### Task to carry out
Could you return the full listing, every line exactly as given?

### The data

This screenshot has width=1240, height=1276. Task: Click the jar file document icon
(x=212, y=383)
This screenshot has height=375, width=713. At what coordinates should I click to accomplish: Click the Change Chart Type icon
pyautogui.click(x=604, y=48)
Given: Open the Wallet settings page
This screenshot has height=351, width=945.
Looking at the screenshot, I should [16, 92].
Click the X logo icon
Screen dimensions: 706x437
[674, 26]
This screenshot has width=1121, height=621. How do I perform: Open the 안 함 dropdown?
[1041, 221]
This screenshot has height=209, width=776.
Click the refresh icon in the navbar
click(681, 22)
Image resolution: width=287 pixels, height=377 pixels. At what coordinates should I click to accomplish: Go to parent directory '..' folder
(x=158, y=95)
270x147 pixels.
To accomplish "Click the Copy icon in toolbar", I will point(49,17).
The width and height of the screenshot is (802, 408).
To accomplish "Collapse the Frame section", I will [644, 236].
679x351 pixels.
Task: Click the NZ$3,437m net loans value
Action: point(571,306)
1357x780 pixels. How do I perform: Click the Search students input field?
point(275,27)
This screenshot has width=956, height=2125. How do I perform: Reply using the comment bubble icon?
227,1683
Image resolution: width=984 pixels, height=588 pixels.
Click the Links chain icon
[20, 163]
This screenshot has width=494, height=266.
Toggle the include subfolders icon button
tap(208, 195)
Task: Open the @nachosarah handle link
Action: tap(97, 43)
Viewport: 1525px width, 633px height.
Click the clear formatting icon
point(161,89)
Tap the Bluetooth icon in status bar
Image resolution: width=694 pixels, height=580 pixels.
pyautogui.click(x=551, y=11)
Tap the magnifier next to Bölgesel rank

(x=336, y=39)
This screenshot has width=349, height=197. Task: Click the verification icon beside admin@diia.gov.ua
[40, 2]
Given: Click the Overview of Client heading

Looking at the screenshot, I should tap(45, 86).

### Solution to this problem
This screenshot has width=1240, height=1276. Task: Click the jar file document icon
(x=212, y=383)
This screenshot has height=375, width=713. At what coordinates should I click to accomplish: Click the Change Chart Type icon
pyautogui.click(x=604, y=48)
Given: Open the Wallet settings page
This screenshot has height=351, width=945.
Looking at the screenshot, I should [16, 92].
Click the X logo icon
Screen dimensions: 706x437
[674, 26]
This screenshot has width=1121, height=621. How do I perform: Open the 안 함 dropdown?
[1041, 221]
This screenshot has height=209, width=776.
Click the refresh icon in the navbar
click(681, 22)
Image resolution: width=287 pixels, height=377 pixels. At what coordinates should I click to accomplish: Go to parent directory '..' folder
(x=158, y=95)
270x147 pixels.
To accomplish "Click the Copy icon in toolbar", I will point(49,17).
The width and height of the screenshot is (802, 408).
To accomplish "Collapse the Frame section", I will [644, 236].
679x351 pixels.
Task: Click the NZ$3,437m net loans value
Action: point(571,306)
1357x780 pixels. How do I perform: Click the Search students input field?
point(275,27)
This screenshot has width=956, height=2125. How do I perform: Reply using the comment bubble icon?
227,1683
Image resolution: width=984 pixels, height=588 pixels.
Click the Links chain icon
[20, 163]
This screenshot has width=494, height=266.
Toggle the include subfolders icon button
tap(208, 195)
Task: Open the @nachosarah handle link
Action: tap(97, 43)
Viewport: 1525px width, 633px height.
Click the clear formatting icon
point(161,89)
Tap the Bluetooth icon in status bar
Image resolution: width=694 pixels, height=580 pixels.
pyautogui.click(x=551, y=11)
Tap the magnifier next to Bölgesel rank

(x=336, y=39)
This screenshot has width=349, height=197. Task: Click the verification icon beside admin@diia.gov.ua
[40, 2]
Given: Click the Overview of Client heading

Looking at the screenshot, I should tap(45, 86).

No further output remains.